Fruits et légumes & santé mentale

La fraise : toute une histoire…

La fraise que consommaient nos ancêtres de l’Antiquité et du Moyen Âge était la petite fraise des bois. Une espèce différente de celle qui, au fil des croisements réalisés par les horticulteurs, a donné les grosses fraises que nous dégustons aujourd’hui. L’origine de ces dernières se situe en effet à des milliers de kilomètres du continent européen, en Amérique du Nord et dans une région du Chili central.

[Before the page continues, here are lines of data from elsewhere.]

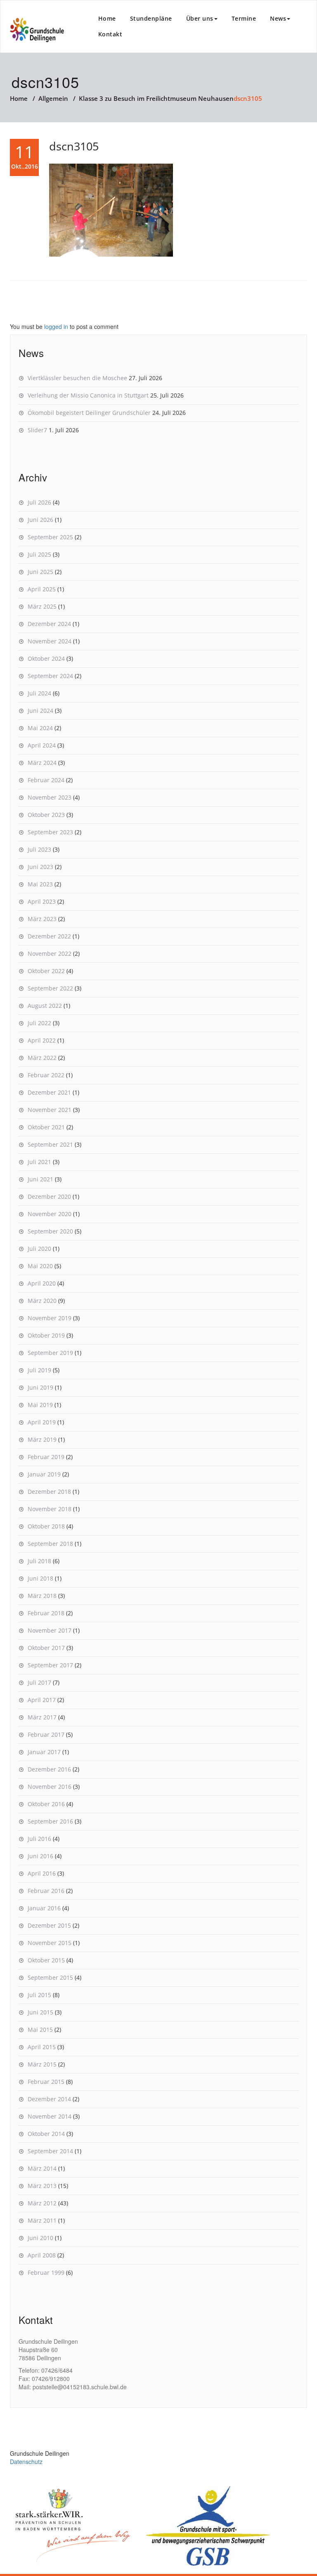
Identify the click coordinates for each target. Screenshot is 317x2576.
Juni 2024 (40, 710)
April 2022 (42, 1040)
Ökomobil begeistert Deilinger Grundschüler (89, 413)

Au Moyen Âge, la fraise était dédaignée par les nobles

Si la fraise est aujourd’hui un des fruits les plus appréciés par les consommateurs français, cela n’a pas toujours été le cas… Ainsi, du début à la fin du Moyen Âge, les nobles ne tiennent pas ce fruit en grande estime. A leurs yeux, la fraise présente le grave défaut de croître au ras du sol*. Or, dans la vision du monde de l’époque, la terre est, parmi les quatre éléments constitutifs de l’univers (le feu, l’air, l’eau et la terre) celui qui est perçu comme le moins noble. Les végétaux qui poussent sous la terre ou à sa surface pâtissent de cette image négative. C’est pourquoi les fraises (de même que les melons et l’ensemble des légumes) sont considérées comme des aliments non « adaptés » aux membres de la noblesse. Cette perception symbolique est confirmée par la diététique médiévale : les médecins déconseillent les fraises à leurs riches patients. Etant de rang social élevé, ces derniers doivent se nourrir d’aliments… « élevés » tels que les fruits poussant en hauteur, les grains de céréales ou encore les grands oiseaux.

La culture de la fraise des bois, dans les jardins, ne commence vraiment qu’aux alentours du XV° siècle. Les mentalités évoluant, ce fruit voit peu à peu son statut s’améliorer (comme celui des légumes d’ailleurs). Fascinés par l’Italie de la Renaissance, les nobles français veulent en effet imiter leurs voisins de la Péninsule dans tous les domaines, y compris dans l’alimentation. Or, les Italiens mangent beaucoup de légumes et raffolent des fruits, y compris des fraises. Du coup, ces dernières deviennent très prisées par les élites sociales du royaume de France : aux fraises on attribue le statut d’aliment particulièrement raffiné, ainsi que des vertus aphrodisiaques.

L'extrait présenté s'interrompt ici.